My friend tried to tell me last night that everything happens for a reason and blah blah blah. I don't buy it. Sometimes terrible things happen to good people and vice versa simply because that's life. Time and unforseen occurrence befall us all. There are some things for which we cannot prepare. Things will not always go the way that we want them. If they were to do so, how many wars do you think we'd have? How many people would drop dead out of the blue? Or be tortured? Or go broke? How many of us would be left on this planet if things always happened as we'd like.

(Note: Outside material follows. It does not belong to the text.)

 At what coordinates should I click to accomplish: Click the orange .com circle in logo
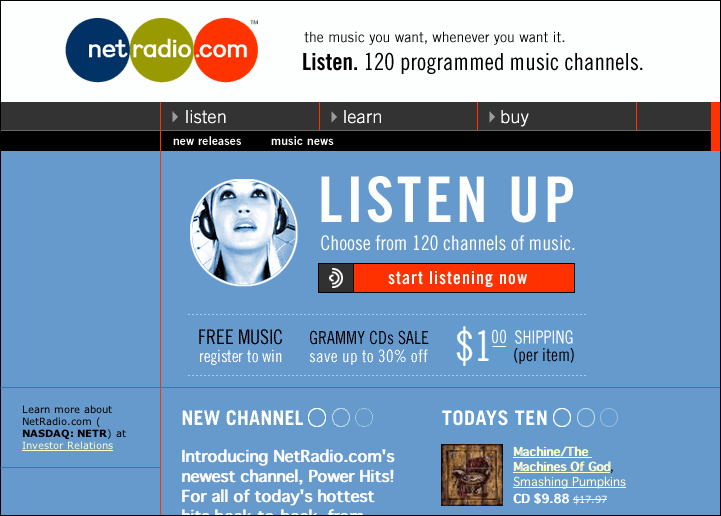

I think that he is trying to get at the fact that there is some sort of connection between us that should be explored. He lives over four hundred miles away in Los Angeles. I cannot have a romantic relationship with someone who lives that far away. I need so much more from any adult relationship that I have than an instant message can give me. *sigh*

Besides, I hardly know him. While he offers a lot of spirtitual advice and insight into my personality and even that of his own, I cannot say that I feel for him what I feel for this whirlwind of a man that I was involved with.

I feel hopeless and sad that I will never meet anyone who makes me feel so intensely who will not hurt me again. I feel sad that I've lost someone that I felt close to. I feel lost.

1 comment:

santre said...

dear temptress...please don't feel low. am sure there's someone in some corner of the world who would value you for who you are. you sound like a warm and sensitive person, so please cheer up. take care...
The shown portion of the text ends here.